───── Given entries

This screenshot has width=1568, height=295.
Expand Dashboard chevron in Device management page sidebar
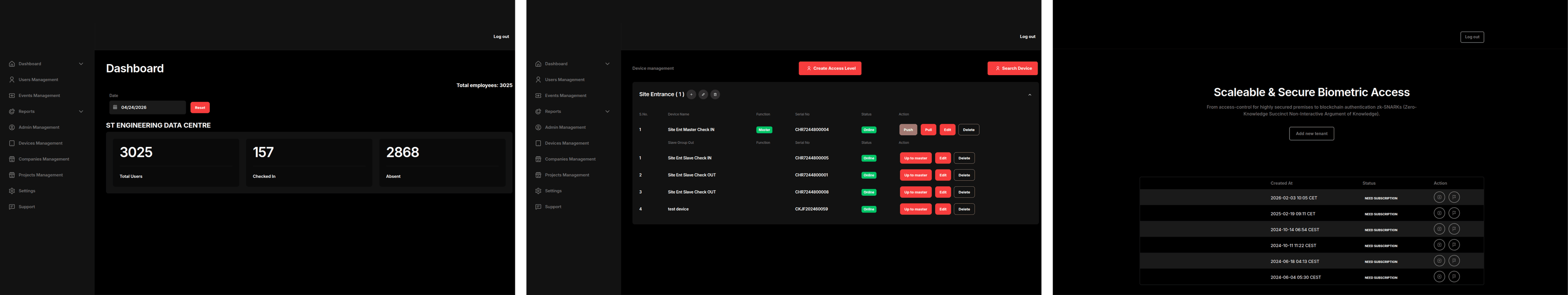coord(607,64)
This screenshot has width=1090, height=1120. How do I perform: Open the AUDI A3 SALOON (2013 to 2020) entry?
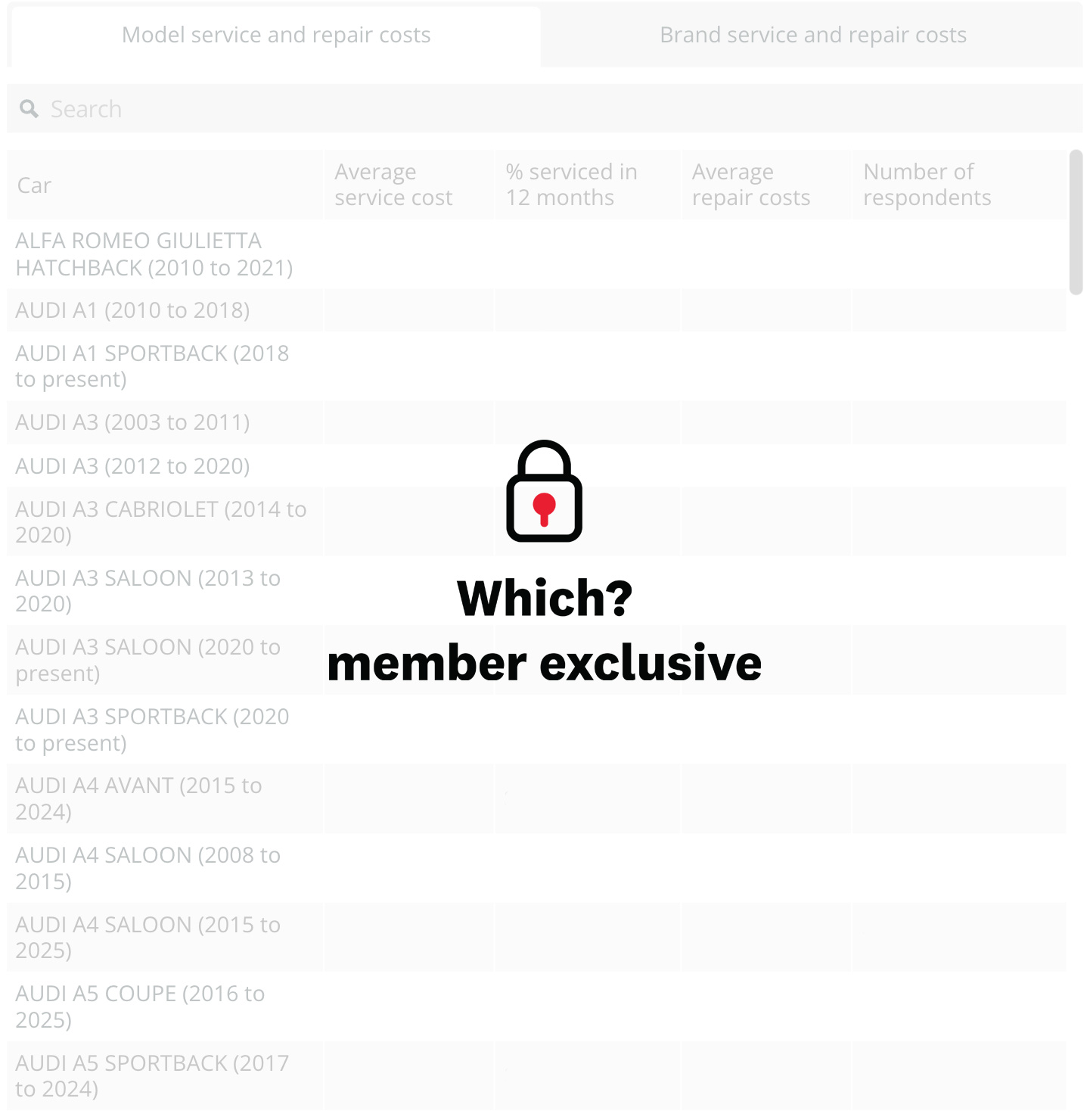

──────────
───── Given entries

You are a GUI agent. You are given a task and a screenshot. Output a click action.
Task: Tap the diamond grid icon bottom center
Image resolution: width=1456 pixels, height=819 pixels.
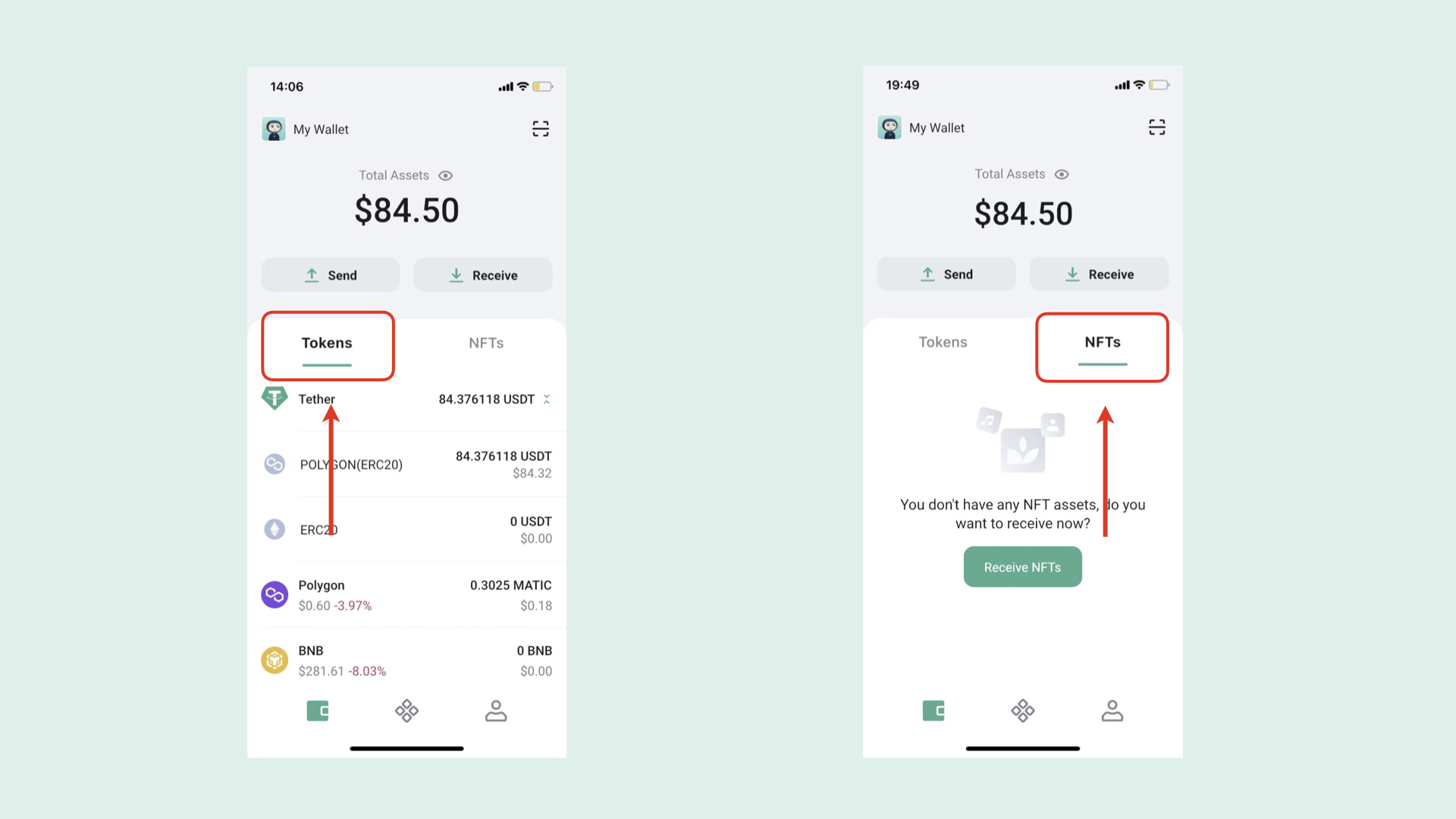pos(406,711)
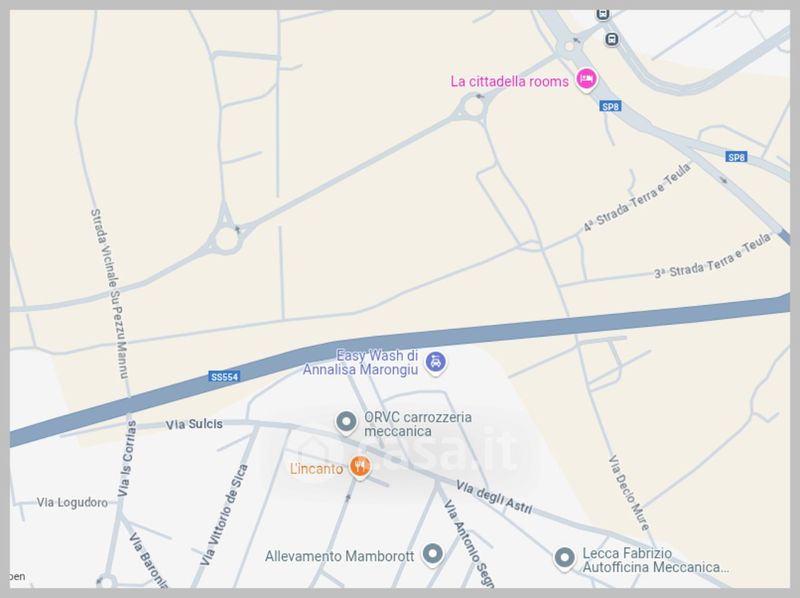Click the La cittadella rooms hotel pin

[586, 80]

──────────
───── Given entries

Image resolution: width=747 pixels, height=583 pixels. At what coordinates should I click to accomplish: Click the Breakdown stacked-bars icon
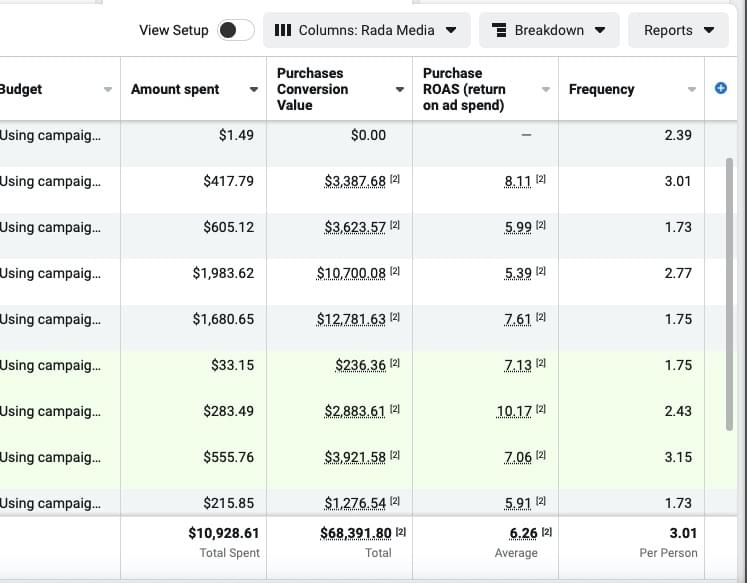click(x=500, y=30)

──────────

Can you extract everything above from the line containing "Image resolution: width=747" down to the line containing "click(x=500, y=30)", word for word and without the pictures?

Image resolution: width=747 pixels, height=583 pixels. At what coordinates should I click to accomplish: Click the Breakdown stacked-bars icon
click(x=500, y=30)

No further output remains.